Na de operatie leidt dit tot sensaties of pijn in de schouder of bovenarm. Deze zogenaamde zenuwpijnen moeten vroeg in het jaar worden opgespoord en behandeld postoperatieve zorg, anders ontwikkelen ze zich tot chronisch pijn. Indien er een volledige borstverwijdering heeft plaatsgevonden, is het ook de taak van de nazorg om de patiënt te informeren over de mogelijkheden van borstreconstructie en, als ze ermee instemt, de nodige stappen te ondernemen.

In de vervolgafspraken erna chemotherapieZowel voor als na de operatie besteden we speciale aandacht aan bijwerkingen en schade veroorzaakt door de chemotherapie. Anthracyclines zijn bijvoorbeeld een van de belangrijkste chemotherapeutische middelen bij de behandeling van borstkanker. Ze kunnen echter ook de hart-, daarom regelmatig ultrageluid onderzoeken van het hart zijn aan te raden.

Over het algemeen beschadigen chemotherapeutische geneesmiddelen het slijmvlies van de maag en darmen, daarom moet aandacht worden besteed aan infecties in het maagdarmkanaal. Een andere bekende bijwerking van chemotherapie dat moet worden gecontroleerd is de onderdrukking van beenmerg, die wordt gekenmerkt door verhoogde infecties, spontane bloeding of vermoeidheid. Na een borstsparende operatie wordt het operatieveld bestraald.
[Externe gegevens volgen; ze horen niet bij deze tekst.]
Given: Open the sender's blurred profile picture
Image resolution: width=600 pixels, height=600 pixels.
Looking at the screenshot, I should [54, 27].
Vooral tijdens, maar ook na de bestraling is het belangrijk om de huid goed te verzorgen met poeder en deze zo zeepvrij mogelijk te wassen. Bij de nazorg wordt huidbeschadiging zoals ontstekingen veroorzaakt door de straling waargenomen en nabehandeld. De eerste mammografie van beide borsten moet worden uitgevoerd 6-12 maanden nadat de bestralingsbehandeling is voltooid.
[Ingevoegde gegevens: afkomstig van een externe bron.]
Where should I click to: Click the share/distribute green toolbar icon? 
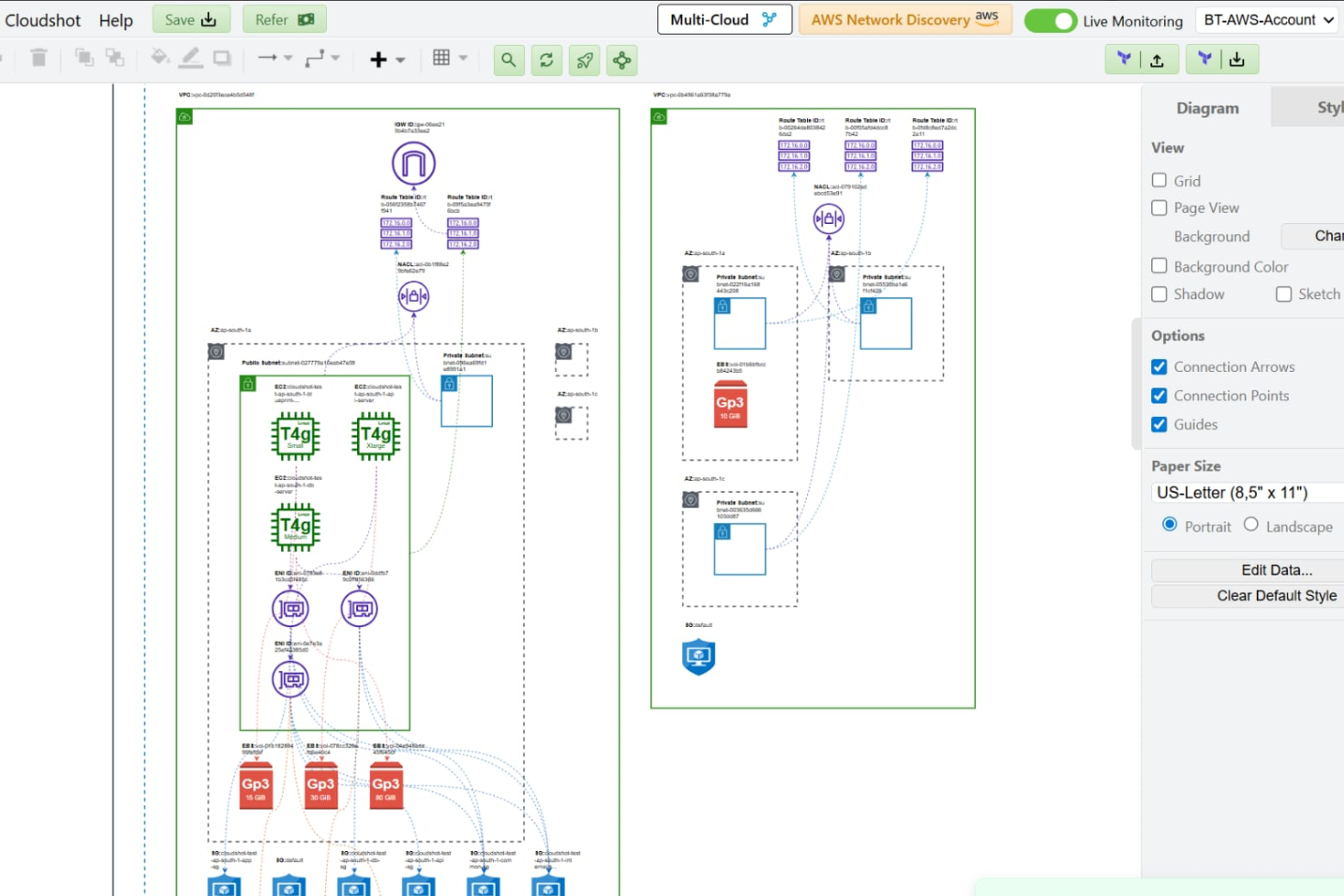[x=621, y=60]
Patiënten met triple-negatieve tumoren krijgen chemotherapie vóór of na de operatie. antistoffen of hormoontherapieën zijn bij hen niet effectief. Om deze reden, naast anamnese en fysiek onderzoekricht de nazorg zich op bijwerkingen van de operatie of chemotherapie. Triple-negatieve tumoren worden als zeer kwaadaardig beschouwd, en daarom moet speciale nadruk worden gelegd op de vroege detectie van secundaire tumoren.